PELOSI’S PRESCRIPTION FOR FAILURE

Next time Nancy Pelosi tries to play politics with funding for U.S. troops in Iraq, she might want to check the newspaper first.

Pelosi announced yesterday that House Democrats would bring a vote, possibly as early as today, to insert a host of mission-hampering conditions into an appropriations bill needed to sustain the American effort.

Her bill would designate $50 billion over the next four months for combat operations in Iraq and Afghanistan – provided that President Bush immediately begin to draw down forces in Iraq, with all major combat operations to end by December 2008.

When Pelosi & Co. tried a similar stunt in May, the administration argued – rightly and persuasively – that Congress needed to give Gen. David Petraeus’ troop surge time to work. Now that all signs indicate it is working, the Democrats’ cut-and-run stubbornness seems all the more out of touch.

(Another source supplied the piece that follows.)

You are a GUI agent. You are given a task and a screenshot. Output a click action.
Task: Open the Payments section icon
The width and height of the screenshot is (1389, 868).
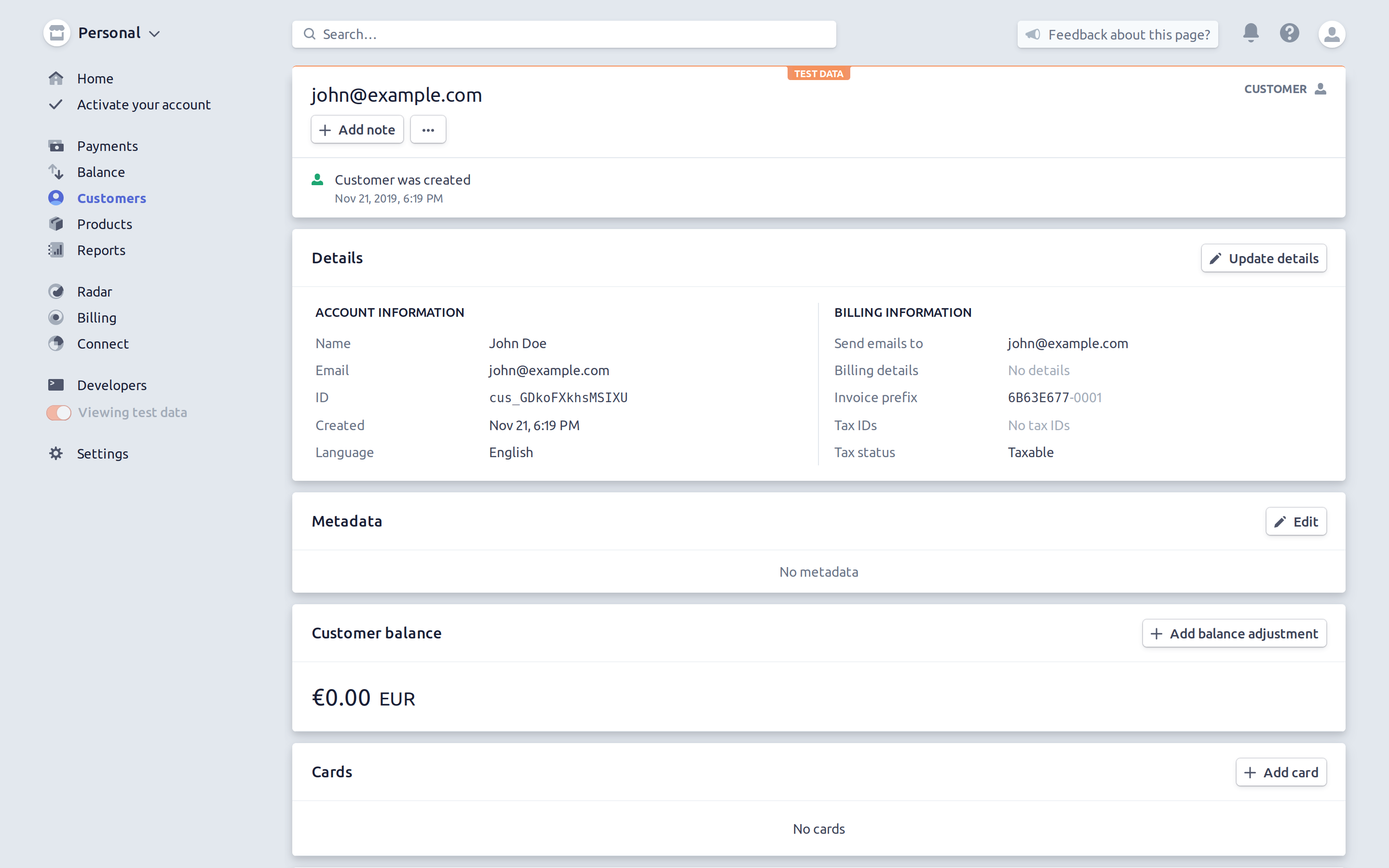tap(55, 146)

Just consider yesterday’s New York Times. In a remarkable interview, Maj.-Gen. Joseph F. Fil Jr., the commander of U.S. forces in Baghdad, told the paper that al Qaeda fighters have been completely routed from the city.

American troops, he said, have pacified fully 87 percent of Baghdad, with Shia militias controlling the last remaining holdouts. Murders in the city are down 80 percent since June, and displaced residents are slowly returning home.

To be sure, Fil insists that the peace his forces have brought is both incomplete and fragile: Shia militias remain to be dealt with; Iraq’s political leadership is fractured, and real economic recovery is a long way off.

But while Pelosi sees the remaining challenges as proof that the surge has failed, they instead suggest just what a disaster her proposal could cause.

The moment they see the beginnings of a forced, date-certain U.S. withdrawal, Iraq’s factions – friendly and otherwise – will start hedging their bets. The progress made under Petraeus could be undone in a matter of weeks.

That, in turn, likely would provoke renewed violence – which would certainly generate a spike in American casualties.

Not that that’s any concern to the Democratic leaders. They have a presidential campaign to conduct – the irony being that the president charged with cleaning up Pelosi’s mess might well be a Democrat.

Obstructing a war is easy; fighting one, not so easy.